Hamburg. Zum Auftakt des internationalen Festivals am Thalia Theater inszeniert dort erstmals der japanische Theatermacher Toshiki Okada.

Es mag auf den ersten Blick seltsam anmuten, ein Theaterstück über ein Gebäck zu entwickeln. Doch bei genauem Hinsehen ergibt es durchaus Sinn. Mit der Uraufführung seines Stückes „Doughnuts“ eröffnet der erstmals am Thalia Theater inszenierende japanische Theatermacher Toshiki Okada an diesem Freitag das diesjährige Thalia-Toleranz-Festival „Um alles in der Welt – Lessingtage 2022“. Das traditionell aufklärerisches Denken feiernde Festival setzt dabei auf ein lebensbejahendes Motto: „Celebration of Life“.
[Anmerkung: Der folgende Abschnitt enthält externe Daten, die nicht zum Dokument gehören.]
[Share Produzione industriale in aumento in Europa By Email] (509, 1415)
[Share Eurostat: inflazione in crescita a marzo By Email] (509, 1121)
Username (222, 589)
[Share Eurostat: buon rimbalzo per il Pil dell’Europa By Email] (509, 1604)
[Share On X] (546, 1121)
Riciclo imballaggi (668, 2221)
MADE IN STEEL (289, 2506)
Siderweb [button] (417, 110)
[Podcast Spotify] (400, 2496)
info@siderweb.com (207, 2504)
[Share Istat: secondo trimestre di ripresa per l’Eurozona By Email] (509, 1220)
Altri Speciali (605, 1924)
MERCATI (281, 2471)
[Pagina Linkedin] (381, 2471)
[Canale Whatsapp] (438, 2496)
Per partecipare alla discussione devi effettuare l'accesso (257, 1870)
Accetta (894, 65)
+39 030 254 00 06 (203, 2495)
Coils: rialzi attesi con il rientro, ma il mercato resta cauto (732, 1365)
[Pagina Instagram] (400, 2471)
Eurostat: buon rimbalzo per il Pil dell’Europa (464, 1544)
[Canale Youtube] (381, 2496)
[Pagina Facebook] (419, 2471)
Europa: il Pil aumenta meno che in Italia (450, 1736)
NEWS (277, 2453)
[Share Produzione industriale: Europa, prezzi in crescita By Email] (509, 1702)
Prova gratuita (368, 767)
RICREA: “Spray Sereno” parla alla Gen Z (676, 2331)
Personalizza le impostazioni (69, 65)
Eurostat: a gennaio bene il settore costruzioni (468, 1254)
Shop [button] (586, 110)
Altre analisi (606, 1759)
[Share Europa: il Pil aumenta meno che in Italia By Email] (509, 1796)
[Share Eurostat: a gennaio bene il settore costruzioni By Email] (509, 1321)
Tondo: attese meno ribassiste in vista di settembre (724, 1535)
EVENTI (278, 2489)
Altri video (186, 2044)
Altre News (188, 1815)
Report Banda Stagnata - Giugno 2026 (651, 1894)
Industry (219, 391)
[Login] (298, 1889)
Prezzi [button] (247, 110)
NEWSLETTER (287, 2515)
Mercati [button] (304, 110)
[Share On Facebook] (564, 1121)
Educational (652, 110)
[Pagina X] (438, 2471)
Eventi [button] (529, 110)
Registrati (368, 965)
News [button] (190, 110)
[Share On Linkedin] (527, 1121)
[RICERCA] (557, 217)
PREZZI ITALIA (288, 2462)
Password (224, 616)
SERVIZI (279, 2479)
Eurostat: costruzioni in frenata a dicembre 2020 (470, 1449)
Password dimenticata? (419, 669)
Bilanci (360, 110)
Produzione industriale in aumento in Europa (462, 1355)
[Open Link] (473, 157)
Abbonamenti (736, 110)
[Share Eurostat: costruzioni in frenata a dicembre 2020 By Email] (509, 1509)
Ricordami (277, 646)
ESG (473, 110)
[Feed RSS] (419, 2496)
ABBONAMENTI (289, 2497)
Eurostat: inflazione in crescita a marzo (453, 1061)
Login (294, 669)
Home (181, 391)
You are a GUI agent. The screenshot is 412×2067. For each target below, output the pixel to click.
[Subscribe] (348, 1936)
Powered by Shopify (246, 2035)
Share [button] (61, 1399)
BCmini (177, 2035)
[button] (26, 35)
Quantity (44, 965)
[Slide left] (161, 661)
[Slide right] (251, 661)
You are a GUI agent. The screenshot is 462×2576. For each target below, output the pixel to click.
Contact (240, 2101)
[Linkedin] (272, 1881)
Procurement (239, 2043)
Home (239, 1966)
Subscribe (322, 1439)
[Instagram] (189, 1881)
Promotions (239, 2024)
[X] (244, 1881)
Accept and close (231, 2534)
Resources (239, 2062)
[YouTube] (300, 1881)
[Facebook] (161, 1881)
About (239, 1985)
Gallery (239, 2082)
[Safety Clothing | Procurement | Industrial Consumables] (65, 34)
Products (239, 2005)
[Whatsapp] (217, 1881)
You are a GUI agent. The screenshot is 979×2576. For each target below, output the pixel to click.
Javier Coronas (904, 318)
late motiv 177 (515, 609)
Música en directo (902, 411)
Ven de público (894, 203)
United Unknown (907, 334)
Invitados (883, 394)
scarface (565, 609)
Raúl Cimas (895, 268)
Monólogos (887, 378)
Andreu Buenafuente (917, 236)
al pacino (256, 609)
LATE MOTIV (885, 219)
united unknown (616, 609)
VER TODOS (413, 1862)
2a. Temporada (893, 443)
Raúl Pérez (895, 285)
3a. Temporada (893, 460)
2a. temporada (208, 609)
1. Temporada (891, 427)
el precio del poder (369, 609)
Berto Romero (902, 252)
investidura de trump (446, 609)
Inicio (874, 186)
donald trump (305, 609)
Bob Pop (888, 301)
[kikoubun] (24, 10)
Ein Doughnut ist ein beliebter runder Krapfen mit viel Rand und einem Loch in der Mitte. Deshalb wurde er unlängst auch von Wirtschaftswissenschaftlern entdeckt, die eine Doughnut-Theorie entwickelten.

Theater Hamburg: Okada erzählt seine Geschichte

Der Klimawandel und der Verlust der Artenvielfalt setzen darin Grenzen für den Handlungsspielraum der menschlichen Zivilisation. Die Theorie, die eine Leerstelle in einer Welt erodierender Gewissheiten beschreibt, liefert Theatermacher Toshiki Okada Hintergrund und Anlass, seine Geschichte zu erzählen.

Das Setting von „Doughnuts“ klingt zunächst realistisch. Eine Gruppe Konferenzteilnehmer trifft in einem Hotel aufeinander. Beim gemeinsamen Warten in der Lobby auf ein Taxi zum Tagungsort kommt man ins Gespräch. Bis unvorhergesehene Vorfälle passieren und das Unkontrollierbare Einzug erhält.

Toshiki Okada begann in der Freien Szene

Wie viele Theatermacher, die mit neuen Formen experimentieren, begann auch Toshiki Okada in der Freien Szene. Seit Jahren ist er ein Liebling internationaler Festivals und von Produktionsstätten wie Kampnagel in Hamburg. Gemeinsam mit seiner 1997 gegründeten Gruppe Chelfitsch hat er Stücke inszeniert, die er allesamt selbst verfasst hat. Das Schreiben und das Regieführen gehören für ihn untrennbar zusammen.

In seinen Stücken treiben ihn vor allem die Zumutungen der modernen Lebens- und Arbeitswelt um. In Hamburg gastierte er bereits mit seinen Arbeiten „Current Location“ und „Hot Pepper, Air Conditioner, and the Farewell Speech“. Seine Ästhetik zeichnet sich durch eine streng reduzierte Formensprache aus. Häufig führen seine Figuren alltägliche Handlungen in einer scheinbar realistischen Umgebung aus, die sie jedoch in Wiederholungen und Überspitzungen theatral überhöhen.

Theater Hamburg: „Doughnuts“ verändert Perspektive

Dabei transportieren sie mitunter skurrile Inhalte in einer Umgangssprache. „In unserem Alltag gibt es viele körperliche Haltungen, die nicht so natürlich aussehen, die komisch, auffällig oder merkwürdig sind“, sagt Okada. „Diese aus Theaterperspektive zu betrachten, finde ich interessant.“

2015 begann Toshiki Okada eine engere Zusammenarbeit mit den Münchner Kammerspielen, wo das Stück „The Vakuum Cleaner“ entstand, das zum Berliner Theatertreffen 2020 eingeladen wurde. Der Schritt hin zum Stadttheater war damit getan. Der Auftakt bei den Lessingtagen des Thalia Theaters dürfte auch in Hamburg Sehgewohnheiten positiv auf den Kopf stellen – und dabei vielleicht nicht ganz so süßlich ausfallen, wie es der Titel suggeriert.